Scan the records for the string "computer"; copy each line where it occurs.

+ + + + + + +

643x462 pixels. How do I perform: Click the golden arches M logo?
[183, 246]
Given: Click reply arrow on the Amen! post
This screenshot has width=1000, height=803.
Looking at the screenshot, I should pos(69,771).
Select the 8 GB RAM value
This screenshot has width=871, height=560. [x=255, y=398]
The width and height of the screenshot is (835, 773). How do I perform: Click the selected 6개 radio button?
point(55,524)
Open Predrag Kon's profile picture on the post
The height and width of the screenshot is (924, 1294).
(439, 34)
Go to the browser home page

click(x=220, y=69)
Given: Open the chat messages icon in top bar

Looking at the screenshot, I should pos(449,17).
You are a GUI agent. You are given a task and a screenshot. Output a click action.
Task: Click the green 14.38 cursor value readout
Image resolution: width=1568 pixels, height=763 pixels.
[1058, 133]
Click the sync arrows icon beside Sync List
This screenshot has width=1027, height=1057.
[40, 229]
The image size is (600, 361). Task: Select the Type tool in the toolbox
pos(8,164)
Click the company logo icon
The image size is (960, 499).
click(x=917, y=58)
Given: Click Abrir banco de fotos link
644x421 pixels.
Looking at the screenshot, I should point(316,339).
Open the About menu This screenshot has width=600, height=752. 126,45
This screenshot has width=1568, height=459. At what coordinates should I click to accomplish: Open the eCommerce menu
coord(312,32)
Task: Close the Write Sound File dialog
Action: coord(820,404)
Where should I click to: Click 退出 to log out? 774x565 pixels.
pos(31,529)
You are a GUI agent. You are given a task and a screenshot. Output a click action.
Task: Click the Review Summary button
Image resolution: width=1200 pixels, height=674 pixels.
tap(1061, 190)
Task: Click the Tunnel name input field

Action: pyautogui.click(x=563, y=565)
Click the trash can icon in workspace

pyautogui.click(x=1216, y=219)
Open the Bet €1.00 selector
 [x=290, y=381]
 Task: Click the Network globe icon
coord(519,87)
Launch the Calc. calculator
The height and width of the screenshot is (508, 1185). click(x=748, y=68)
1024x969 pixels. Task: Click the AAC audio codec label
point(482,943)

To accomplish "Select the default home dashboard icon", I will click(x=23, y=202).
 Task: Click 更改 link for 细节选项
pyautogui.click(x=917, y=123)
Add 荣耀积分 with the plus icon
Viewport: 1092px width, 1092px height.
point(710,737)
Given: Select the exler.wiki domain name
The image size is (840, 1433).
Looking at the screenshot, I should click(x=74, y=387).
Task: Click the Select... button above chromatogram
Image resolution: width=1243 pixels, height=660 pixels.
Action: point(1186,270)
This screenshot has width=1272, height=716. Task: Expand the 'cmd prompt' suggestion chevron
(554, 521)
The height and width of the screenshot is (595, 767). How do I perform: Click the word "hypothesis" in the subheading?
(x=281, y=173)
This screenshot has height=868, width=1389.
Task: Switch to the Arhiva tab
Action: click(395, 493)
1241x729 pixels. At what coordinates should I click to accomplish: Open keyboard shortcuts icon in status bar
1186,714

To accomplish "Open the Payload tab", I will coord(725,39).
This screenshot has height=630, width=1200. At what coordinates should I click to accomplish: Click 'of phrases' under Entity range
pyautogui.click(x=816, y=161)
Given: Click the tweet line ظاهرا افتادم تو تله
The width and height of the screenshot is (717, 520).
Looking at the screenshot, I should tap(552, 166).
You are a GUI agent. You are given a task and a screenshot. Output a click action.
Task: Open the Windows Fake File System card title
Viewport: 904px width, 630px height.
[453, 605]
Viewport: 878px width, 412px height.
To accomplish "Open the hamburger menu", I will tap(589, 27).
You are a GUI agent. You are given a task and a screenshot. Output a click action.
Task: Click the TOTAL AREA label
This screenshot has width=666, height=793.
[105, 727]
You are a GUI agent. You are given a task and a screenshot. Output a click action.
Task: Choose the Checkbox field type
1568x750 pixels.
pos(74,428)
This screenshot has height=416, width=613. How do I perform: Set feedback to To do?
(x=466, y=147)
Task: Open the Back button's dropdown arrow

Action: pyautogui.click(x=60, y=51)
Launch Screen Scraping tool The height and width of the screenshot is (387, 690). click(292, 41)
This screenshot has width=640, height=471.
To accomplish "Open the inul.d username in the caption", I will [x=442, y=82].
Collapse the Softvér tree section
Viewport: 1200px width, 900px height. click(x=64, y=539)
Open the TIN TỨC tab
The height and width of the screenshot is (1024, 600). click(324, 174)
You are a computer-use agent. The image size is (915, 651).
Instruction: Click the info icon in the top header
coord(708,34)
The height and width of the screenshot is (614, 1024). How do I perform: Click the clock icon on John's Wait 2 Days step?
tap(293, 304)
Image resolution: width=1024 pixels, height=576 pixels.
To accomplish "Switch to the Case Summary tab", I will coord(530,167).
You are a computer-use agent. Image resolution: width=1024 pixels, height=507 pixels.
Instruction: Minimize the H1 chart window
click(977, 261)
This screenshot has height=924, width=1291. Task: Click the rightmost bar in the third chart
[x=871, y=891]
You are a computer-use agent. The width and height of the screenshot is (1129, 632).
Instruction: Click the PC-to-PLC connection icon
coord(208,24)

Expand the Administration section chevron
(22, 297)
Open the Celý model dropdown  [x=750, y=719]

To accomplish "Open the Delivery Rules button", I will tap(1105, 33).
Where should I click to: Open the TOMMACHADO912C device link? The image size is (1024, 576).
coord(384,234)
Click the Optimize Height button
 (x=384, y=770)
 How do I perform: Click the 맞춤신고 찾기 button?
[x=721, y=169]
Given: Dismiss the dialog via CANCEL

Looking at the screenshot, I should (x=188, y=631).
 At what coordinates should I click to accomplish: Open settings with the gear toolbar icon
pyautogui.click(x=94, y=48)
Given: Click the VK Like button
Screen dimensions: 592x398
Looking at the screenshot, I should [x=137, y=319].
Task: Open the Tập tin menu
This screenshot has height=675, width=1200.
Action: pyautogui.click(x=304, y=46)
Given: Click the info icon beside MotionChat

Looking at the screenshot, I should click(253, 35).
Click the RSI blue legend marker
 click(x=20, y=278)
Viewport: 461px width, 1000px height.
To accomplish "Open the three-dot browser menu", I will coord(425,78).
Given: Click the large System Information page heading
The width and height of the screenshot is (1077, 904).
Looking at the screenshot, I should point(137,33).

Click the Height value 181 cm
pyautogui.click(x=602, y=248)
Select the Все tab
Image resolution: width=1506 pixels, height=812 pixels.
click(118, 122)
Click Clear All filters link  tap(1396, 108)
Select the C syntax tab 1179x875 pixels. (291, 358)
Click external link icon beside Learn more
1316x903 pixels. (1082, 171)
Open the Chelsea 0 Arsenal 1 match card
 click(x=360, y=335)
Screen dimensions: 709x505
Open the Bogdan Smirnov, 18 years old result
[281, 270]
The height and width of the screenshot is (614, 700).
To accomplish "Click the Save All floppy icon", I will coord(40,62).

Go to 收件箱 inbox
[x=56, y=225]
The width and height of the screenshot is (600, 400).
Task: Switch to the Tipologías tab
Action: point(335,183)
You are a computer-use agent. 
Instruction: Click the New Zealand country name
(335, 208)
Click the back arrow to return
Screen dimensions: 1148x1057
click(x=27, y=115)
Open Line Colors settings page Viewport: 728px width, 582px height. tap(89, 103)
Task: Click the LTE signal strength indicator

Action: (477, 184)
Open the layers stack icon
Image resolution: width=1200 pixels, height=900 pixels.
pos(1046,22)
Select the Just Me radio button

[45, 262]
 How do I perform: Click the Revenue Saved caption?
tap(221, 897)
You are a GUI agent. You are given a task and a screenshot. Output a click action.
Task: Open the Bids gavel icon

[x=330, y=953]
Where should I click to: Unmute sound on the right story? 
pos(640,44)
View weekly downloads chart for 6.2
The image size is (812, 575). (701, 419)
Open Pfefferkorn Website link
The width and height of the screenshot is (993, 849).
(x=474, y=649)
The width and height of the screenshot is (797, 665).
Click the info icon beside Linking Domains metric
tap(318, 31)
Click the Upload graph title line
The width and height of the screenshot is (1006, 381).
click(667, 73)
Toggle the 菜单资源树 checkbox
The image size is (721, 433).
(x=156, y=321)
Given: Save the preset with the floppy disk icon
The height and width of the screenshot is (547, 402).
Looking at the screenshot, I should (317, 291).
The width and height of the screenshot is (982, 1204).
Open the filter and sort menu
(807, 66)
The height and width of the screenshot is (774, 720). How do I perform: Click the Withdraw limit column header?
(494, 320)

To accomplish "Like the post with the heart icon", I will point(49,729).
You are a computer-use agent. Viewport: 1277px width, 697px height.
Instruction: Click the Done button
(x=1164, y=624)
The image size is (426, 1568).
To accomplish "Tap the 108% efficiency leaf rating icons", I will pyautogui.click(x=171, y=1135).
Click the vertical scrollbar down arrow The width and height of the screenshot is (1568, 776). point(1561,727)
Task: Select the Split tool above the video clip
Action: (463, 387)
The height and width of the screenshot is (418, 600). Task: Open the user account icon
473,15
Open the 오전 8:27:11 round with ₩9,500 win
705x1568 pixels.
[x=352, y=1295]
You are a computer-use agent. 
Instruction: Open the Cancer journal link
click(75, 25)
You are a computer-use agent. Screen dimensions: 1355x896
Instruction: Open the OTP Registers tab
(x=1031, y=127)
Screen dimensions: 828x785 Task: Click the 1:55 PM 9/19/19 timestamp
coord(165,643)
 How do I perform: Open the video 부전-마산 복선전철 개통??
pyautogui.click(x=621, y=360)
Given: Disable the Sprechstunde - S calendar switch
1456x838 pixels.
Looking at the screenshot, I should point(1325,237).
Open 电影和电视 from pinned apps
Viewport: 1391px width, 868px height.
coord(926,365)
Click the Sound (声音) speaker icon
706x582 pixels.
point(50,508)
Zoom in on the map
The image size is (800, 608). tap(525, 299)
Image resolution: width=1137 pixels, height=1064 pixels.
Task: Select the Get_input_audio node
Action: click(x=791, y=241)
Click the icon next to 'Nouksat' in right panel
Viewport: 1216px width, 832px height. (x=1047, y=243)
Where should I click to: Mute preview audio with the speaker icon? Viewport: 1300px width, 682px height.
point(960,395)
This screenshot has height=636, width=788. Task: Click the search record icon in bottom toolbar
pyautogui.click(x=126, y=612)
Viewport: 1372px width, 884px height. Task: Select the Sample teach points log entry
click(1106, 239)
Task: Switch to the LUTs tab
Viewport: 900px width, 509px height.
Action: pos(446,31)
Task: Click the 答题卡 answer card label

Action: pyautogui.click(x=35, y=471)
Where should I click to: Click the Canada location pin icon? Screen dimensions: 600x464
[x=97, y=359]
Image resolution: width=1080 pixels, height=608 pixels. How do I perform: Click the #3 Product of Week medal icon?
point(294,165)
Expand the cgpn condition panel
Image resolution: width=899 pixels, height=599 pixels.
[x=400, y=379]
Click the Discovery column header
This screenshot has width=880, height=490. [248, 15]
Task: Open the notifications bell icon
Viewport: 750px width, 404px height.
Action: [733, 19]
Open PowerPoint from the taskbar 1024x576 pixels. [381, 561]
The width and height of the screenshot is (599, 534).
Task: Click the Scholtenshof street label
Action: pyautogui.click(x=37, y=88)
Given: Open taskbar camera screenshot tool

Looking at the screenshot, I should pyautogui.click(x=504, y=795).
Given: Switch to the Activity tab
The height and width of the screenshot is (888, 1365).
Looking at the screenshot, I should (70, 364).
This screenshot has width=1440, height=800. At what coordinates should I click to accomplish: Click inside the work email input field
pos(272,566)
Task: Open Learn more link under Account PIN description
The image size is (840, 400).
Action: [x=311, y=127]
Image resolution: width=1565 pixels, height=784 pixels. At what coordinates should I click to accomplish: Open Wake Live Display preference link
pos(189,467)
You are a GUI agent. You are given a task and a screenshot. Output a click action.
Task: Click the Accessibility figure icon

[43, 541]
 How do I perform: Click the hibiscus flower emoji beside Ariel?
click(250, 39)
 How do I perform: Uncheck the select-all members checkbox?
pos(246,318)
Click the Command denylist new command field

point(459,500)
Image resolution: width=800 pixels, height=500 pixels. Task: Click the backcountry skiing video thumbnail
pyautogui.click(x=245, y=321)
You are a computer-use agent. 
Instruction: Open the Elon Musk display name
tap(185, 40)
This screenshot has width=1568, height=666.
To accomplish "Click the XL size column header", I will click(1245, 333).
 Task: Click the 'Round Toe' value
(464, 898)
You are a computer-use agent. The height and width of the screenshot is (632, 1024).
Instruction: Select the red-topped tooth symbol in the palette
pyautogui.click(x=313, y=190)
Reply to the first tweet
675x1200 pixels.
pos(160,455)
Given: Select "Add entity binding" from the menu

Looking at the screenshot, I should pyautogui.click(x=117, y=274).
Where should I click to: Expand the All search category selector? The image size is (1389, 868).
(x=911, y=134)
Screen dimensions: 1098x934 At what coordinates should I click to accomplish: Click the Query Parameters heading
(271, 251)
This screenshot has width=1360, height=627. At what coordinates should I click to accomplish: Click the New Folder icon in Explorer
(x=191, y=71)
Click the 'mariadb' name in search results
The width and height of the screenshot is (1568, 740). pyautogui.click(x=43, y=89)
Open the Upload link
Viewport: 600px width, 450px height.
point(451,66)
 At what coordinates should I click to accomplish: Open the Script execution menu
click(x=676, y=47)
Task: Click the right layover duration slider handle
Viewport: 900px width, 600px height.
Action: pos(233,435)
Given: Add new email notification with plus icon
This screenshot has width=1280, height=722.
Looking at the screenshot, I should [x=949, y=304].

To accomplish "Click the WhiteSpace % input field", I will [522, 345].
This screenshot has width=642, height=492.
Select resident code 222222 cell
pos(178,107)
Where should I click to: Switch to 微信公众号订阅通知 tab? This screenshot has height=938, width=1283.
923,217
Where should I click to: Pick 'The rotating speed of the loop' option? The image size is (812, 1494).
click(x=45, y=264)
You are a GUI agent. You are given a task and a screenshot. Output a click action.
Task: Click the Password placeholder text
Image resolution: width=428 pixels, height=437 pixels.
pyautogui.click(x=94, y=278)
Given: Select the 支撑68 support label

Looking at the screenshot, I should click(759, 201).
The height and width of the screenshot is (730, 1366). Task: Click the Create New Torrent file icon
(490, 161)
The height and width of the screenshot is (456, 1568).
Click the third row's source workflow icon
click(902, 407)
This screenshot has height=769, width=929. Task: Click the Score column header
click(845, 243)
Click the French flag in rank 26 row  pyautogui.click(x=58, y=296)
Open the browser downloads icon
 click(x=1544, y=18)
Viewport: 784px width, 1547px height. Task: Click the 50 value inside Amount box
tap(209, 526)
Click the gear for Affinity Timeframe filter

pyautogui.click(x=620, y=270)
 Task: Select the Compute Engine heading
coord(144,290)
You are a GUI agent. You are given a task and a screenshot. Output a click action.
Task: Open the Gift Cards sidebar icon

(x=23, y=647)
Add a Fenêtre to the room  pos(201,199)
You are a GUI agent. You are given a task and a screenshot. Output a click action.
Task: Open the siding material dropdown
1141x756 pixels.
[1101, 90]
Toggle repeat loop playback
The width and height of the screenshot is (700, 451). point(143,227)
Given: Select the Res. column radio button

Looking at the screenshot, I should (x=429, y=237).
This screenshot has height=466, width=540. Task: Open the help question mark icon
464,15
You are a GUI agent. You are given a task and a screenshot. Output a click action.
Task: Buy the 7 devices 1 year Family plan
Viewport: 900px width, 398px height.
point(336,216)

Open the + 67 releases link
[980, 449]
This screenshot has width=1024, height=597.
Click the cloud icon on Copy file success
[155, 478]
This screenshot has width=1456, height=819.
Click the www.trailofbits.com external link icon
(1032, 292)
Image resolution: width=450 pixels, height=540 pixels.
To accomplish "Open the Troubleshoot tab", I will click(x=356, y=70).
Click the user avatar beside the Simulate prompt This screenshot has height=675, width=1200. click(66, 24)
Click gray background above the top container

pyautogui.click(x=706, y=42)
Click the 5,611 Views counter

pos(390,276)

+ + + + + + +

#### Result of the exercise:
You are a computer-use agent. The image size is (915, 651).
You are a computer-use agent. Image resolution: width=1024 pixels, height=507 pixels.
You are a computer-use agent. The width and height of the screenshot is (1129, 632).
You are a computer-use agent. 
You are a computer-use agent. Viewport: 1277px width, 697px height.
You are a computer-use agent. 
You are a computer-use agent. Screen dimensions: 1355x896
You are a computer-use agent. 
You are a computer-use agent. The height and width of the screenshot is (632, 1024).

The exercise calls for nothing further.